— START OF Provided data —

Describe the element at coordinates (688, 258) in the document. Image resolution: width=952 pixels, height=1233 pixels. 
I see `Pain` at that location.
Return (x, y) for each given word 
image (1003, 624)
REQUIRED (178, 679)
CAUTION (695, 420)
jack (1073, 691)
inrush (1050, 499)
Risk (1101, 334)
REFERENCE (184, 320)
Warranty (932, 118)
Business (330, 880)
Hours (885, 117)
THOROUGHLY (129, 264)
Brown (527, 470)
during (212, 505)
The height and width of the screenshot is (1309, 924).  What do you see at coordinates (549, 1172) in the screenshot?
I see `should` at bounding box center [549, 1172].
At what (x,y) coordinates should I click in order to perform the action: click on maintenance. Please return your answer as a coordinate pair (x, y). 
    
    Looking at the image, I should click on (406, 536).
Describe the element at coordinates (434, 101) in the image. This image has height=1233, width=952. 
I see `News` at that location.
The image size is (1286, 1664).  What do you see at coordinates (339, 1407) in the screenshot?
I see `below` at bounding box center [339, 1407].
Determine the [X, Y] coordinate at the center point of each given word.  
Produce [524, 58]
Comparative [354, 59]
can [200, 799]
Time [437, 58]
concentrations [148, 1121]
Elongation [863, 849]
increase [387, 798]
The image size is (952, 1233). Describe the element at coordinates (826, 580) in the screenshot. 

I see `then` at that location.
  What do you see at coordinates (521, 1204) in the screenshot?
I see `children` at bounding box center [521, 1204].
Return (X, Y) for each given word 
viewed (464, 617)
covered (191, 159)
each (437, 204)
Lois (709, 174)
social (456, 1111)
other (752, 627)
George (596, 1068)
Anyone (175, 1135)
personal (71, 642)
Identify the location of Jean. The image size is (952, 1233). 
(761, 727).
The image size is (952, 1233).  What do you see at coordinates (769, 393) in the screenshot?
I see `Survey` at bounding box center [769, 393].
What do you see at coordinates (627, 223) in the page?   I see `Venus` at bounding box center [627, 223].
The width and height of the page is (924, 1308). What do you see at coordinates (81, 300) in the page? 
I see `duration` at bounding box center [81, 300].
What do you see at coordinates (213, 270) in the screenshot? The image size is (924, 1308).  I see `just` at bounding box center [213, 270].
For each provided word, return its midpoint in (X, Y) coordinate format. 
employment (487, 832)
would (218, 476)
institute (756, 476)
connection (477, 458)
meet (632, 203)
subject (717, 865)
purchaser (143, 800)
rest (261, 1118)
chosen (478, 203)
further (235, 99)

— END OF Provided data —

The request.
Reproduce the material verbatim, starting with its first line and going on through the line with "What do you see at coordinates (627, 223)", including both of those lines.

Written answer.
Describe the element at coordinates (688, 258) in the document. Image resolution: width=952 pixels, height=1233 pixels. 
I see `Pain` at that location.
Return (x, y) for each given word 
image (1003, 624)
REQUIRED (178, 679)
CAUTION (695, 420)
jack (1073, 691)
inrush (1050, 499)
Risk (1101, 334)
REFERENCE (184, 320)
Warranty (932, 118)
Business (330, 880)
Hours (885, 117)
THOROUGHLY (129, 264)
Brown (527, 470)
during (212, 505)
The height and width of the screenshot is (1309, 924).  What do you see at coordinates (549, 1172) in the screenshot?
I see `should` at bounding box center [549, 1172].
At what (x,y) coordinates should I click in order to perform the action: click on maintenance. Please return your answer as a coordinate pair (x, y). 
    
    Looking at the image, I should click on (406, 536).
Describe the element at coordinates (434, 101) in the image. This image has height=1233, width=952. 
I see `News` at that location.
The image size is (1286, 1664).  What do you see at coordinates (339, 1407) in the screenshot?
I see `below` at bounding box center [339, 1407].
Determine the [X, Y] coordinate at the center point of each given word.  
Produce [524, 58]
Comparative [354, 59]
can [200, 799]
Time [437, 58]
concentrations [148, 1121]
Elongation [863, 849]
increase [387, 798]
The image size is (952, 1233). Describe the element at coordinates (826, 580) in the screenshot. 

I see `then` at that location.
  What do you see at coordinates (521, 1204) in the screenshot?
I see `children` at bounding box center [521, 1204].
Return (X, Y) for each given word 
viewed (464, 617)
covered (191, 159)
each (437, 204)
Lois (709, 174)
social (456, 1111)
other (752, 627)
George (596, 1068)
Anyone (175, 1135)
personal (71, 642)
Identify the location of Jean. The image size is (952, 1233). 
(761, 727).
The image size is (952, 1233).  What do you see at coordinates (769, 393) in the screenshot?
I see `Survey` at bounding box center [769, 393].
What do you see at coordinates (627, 223) in the page?   I see `Venus` at bounding box center [627, 223].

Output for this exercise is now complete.